**BRIEF 1:**
Write out the passage of the article on Caribbean Cement's results between "Importantly, the cement" and "million in 2015.", inclusive.

**READING TEXT:**
○ ○ ○ ○ ○

Carib Cement bad news say buy
Jamaica’s sole cement manufacturing company Caribbean Cement, reported a fall in profit from $621 million in the June quarter of 2015 down to only $221 million and for the six months to June $1.05 billion versus $869 million.
Investors seemed to have focused more on the fall in the quarter than on the details of the results and the clear message sent by them. As a result, the stock was sold down to $19.25 from $23 the prior day, with very few buyers at the close, but investors who sold were making a bad decision. This is a classic case of bad news is indeed good news. For one, revenues climbed 9.6 percent in the quarter and 10.3 percent for the half-year but local sales of cement are up a very strong 27 percent. “Despite a reduction in export cement and clinker volumes by 8 percent and 77 percent respectively, total revenue increased by $777 million. This was mainly due to an increase in domestic cement volumes by 27 percent arising from increased projects and strong retail demand. Improvements in operational efficiencies, effective control of fixed costs, lower financing costs and lower energy costs, contributed to the improvement in earnings before interest, tax, depreciation, amortisation, manpower restructuring costs,” the directors’ report to shareholders stated.
Importantly, the cement company took a charge for manpower restructuring, amounting to $421 million, a huge positive development and augurs well for improved profit margin and increased profits going forward. In addition there is a charge for excess inventory amounting to $400 million, this is one off and therefore unlikely to recur. Stripped of these costs, earnings would be up by 63 percent to $1.16 million before tax compared to $708 million in 2015 that includes one off income of $168 million for the quarter and pretax profit of $2.1 billion versus $996 million in 2015.
Not only will the cost for redundancy not recur for the current set of staff being severed, it should results in savings in a year, in the region of the sum expended.
During the twelve months to June, the company repaid Trinidad Cement, its parent, loans and other debt $1.6 billion leaving only $556 million more to be paid. Cash funds were left at $788 million after more than $600 million was added to fixed assets since June 2015. At the pace profits are coming in the accumulated deficit of $4.6 billion will be wiped out in 2017.

○ ○ ○ ○ ○

**DATASET ROWS:**
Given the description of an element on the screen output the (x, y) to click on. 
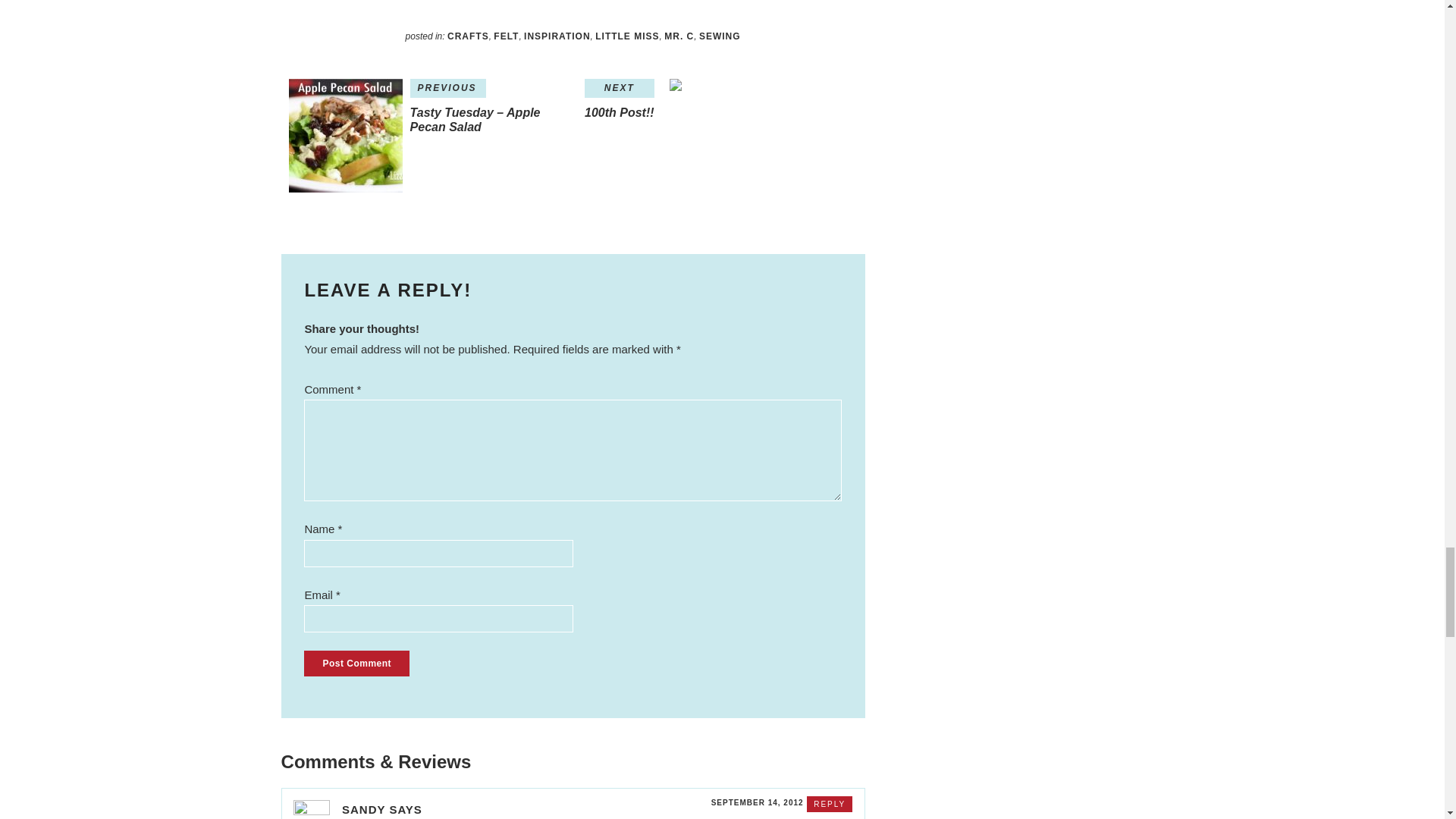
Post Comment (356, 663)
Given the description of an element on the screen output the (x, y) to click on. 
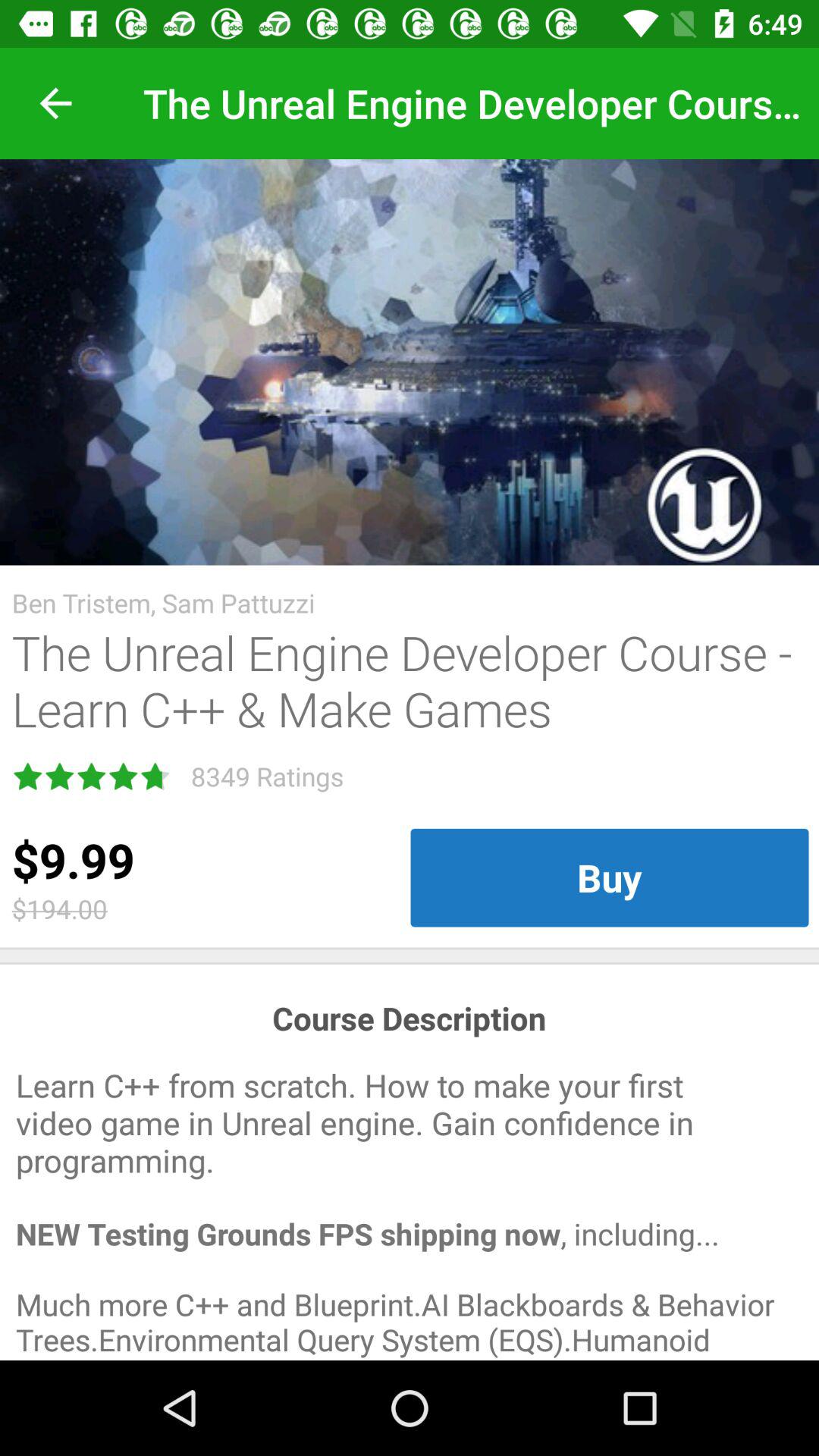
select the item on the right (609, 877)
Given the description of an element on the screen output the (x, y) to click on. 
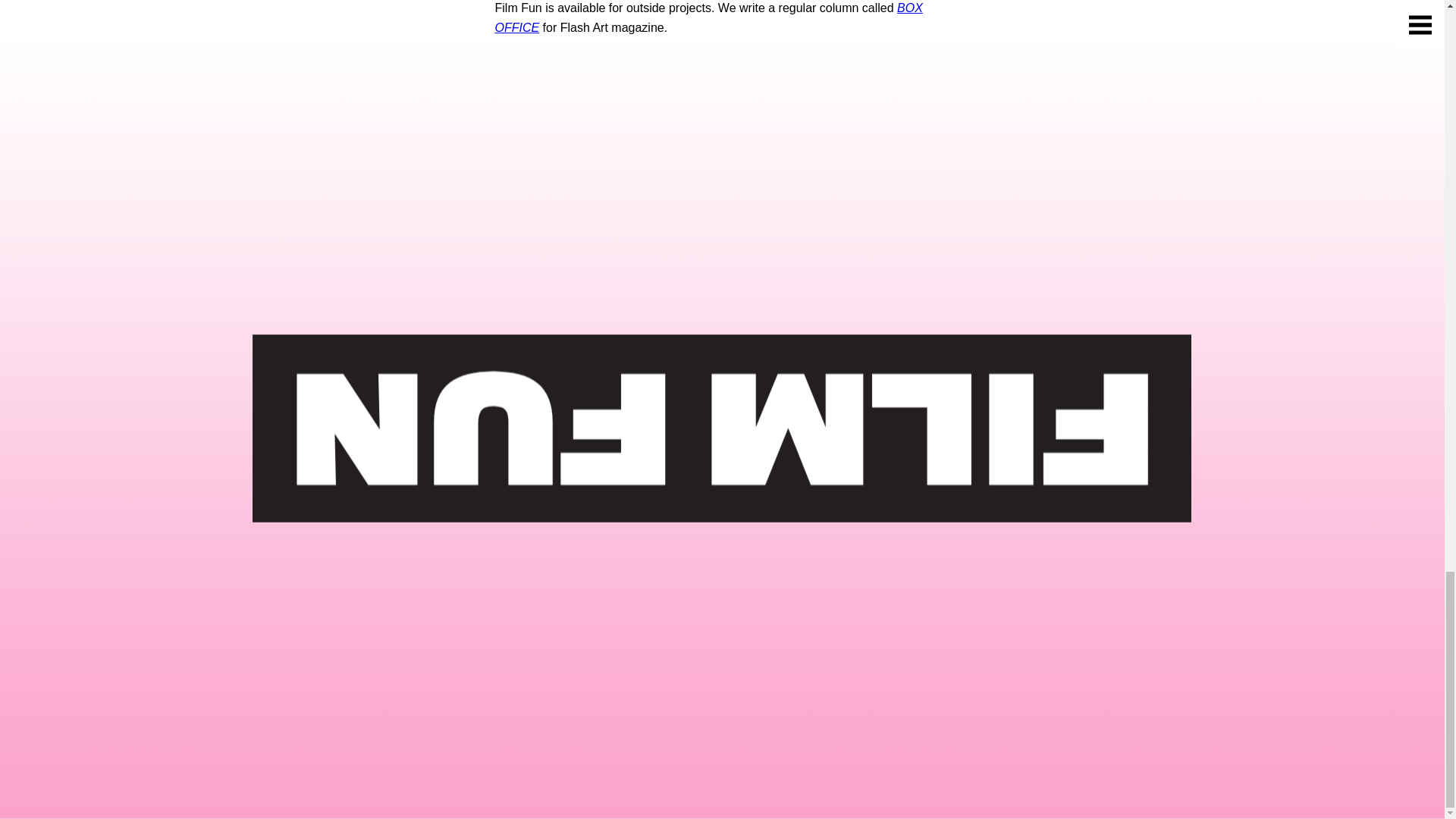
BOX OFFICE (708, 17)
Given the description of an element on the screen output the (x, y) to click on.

○ ○ ○ ○ ○

**BRIEF 2:**
Rewrite all the entries above with "description" replaced by "label" and everything else unchanged, leaving out the pictures.

**WRITTEN REPLY 1:**
Importantly, the cement company took a charge for manpower restructuring, amounting to $421 million, a huge positive development and augurs well for improved profit margin and increased profits going forward. In addition there is a charge for excess inventory amounting to $400 million, this is one off and therefore unlikely to recur. Stripped of these costs, earnings would be up by 63 percent to $1.16 million before tax compared to $708 million in 2015 that includes one off income of $168 million for the quarter and pretax profit of $2.1 billion versus $996 million in 2015.

**WRITTEN REPLY 2:**
Given the label of an element on the screen output the (x, y) to click on. 
Post Comment (356, 663)
Given the label of an element on the screen output the (x, y) to click on. 
select the item on the right (609, 877)
Given the label of an element on the screen output the (x, y) to click on. 
BOX OFFICE (708, 17)
Given the label of an element on the screen output the (x, y) to click on.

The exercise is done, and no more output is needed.